Durch den Aktien-Deal will Schaeffler seine Schulden reudzieren. Bild: Schaeffler

Insgesamt seien 94,4 Millionen Vorzugsaktien zum Preis von je 13,10 Euro bei institutionellen Investoren platziert worden, teilte das Unternehmen mit. Mit dem Geld will Schaeffler seine Schulden reduzieren. Die Schaeffler-Aktie geriet im frühen Handel unter Druck und verlor zuletzt sieben Prozent an Wert.

Händlern hatte Schaeffler die Papiere in einer Spanne von 13,10 bis 13,50 Euro angeboten, der erzielte Preis liegt damit am unteren Ende. Durch den Verkauf befinden sich nun alle stimmrechtslosen Vorzugsaktien im Streubesitz. Sie umfassen 24,9 Prozent des Grundkapitals. Die Schaeffler Holding hält weiterhin indirekt alle Stammaktien der Schaeffler AG (75,1 Prozent des Grundkapitals). Die Dachgesellschaft ist darüber hinaus mit einem Anteil von 46 Prozent Hauptaktionärin des Reifenherstellers Continental.
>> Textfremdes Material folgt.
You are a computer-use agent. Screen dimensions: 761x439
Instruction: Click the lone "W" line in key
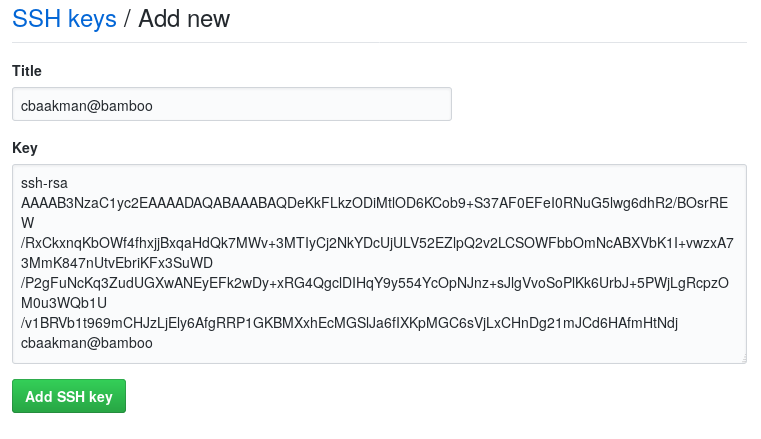28,223
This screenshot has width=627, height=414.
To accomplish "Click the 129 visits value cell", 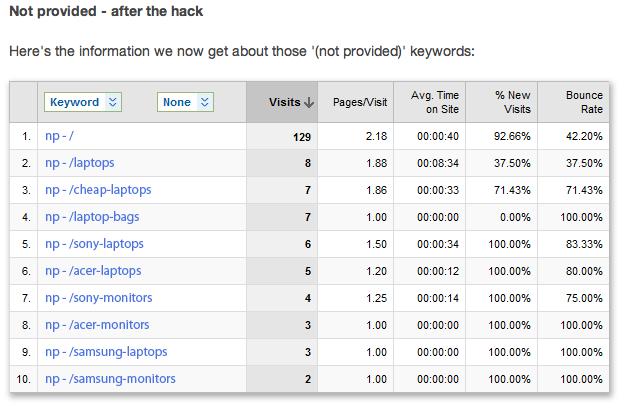I will click(x=302, y=135).
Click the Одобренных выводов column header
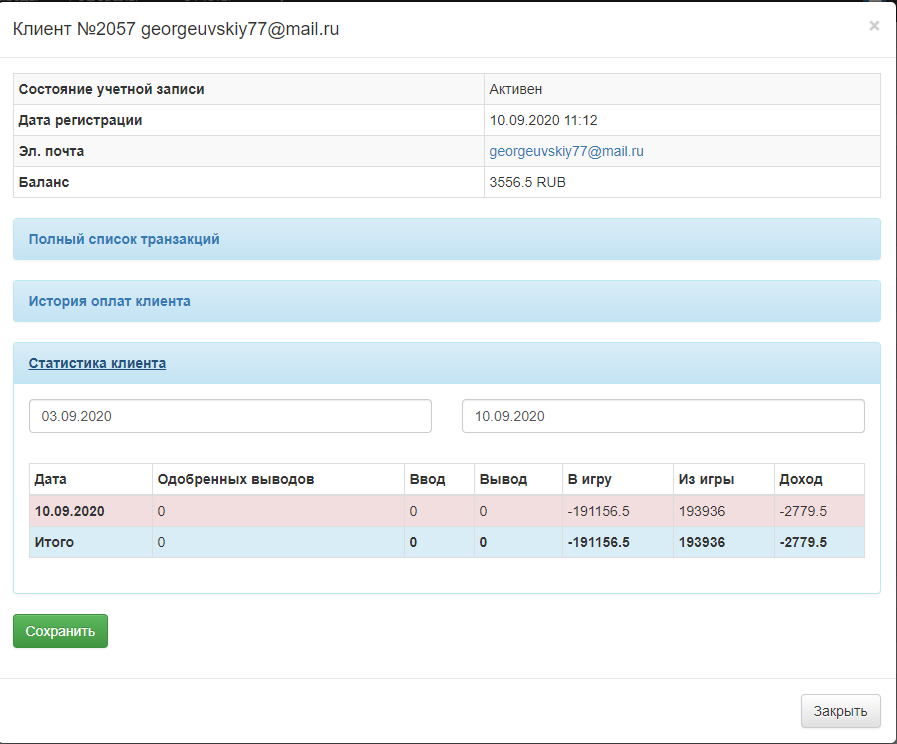The image size is (897, 744). (236, 480)
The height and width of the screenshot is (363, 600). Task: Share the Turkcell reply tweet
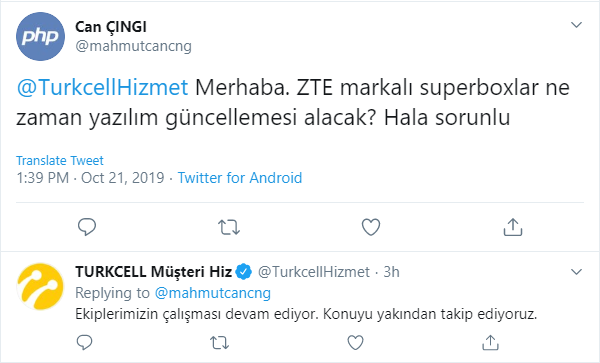coord(491,342)
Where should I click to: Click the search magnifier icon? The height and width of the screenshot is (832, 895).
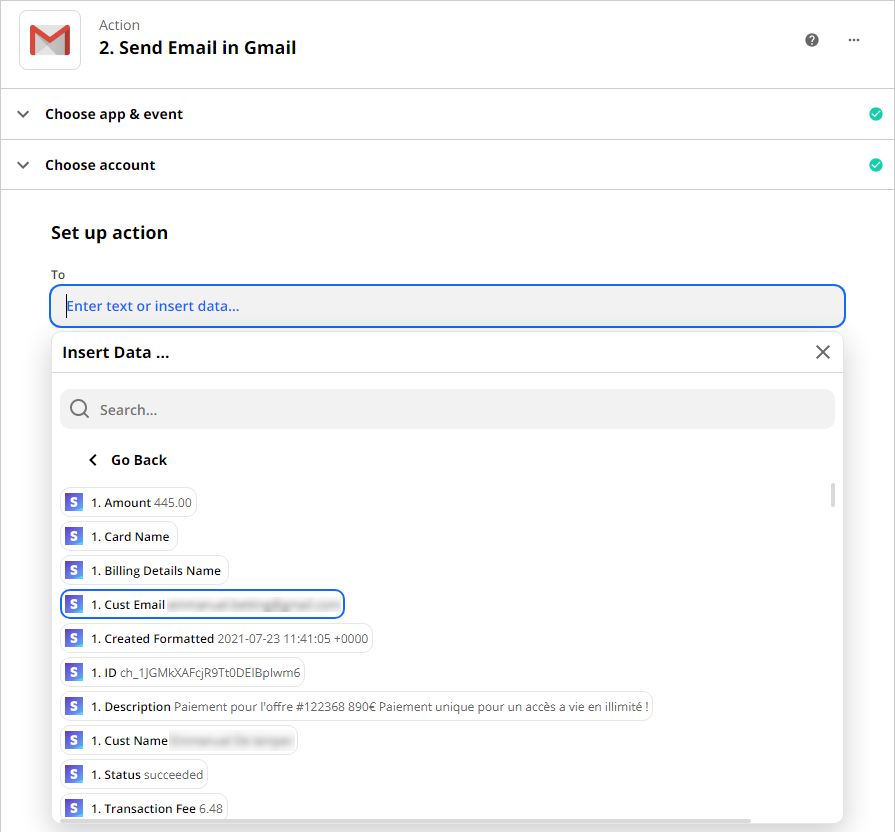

Schaeffler hatte sich bei der Übernahme von Continental zu Beginn der Finanzkrise 2008 um ein Haar verhoben. Die Franken drückten daraufhin gut 12 Milliarden Euro Schulden, aufgeteilt auf die übergeordnete Holding und die für das operative Geschäft zuständige Schaeffler AG. Sie werden seitdem sukzessive abgebaut, zuletzt betrug der Schuldenstand 4,9 Milliarden Euro.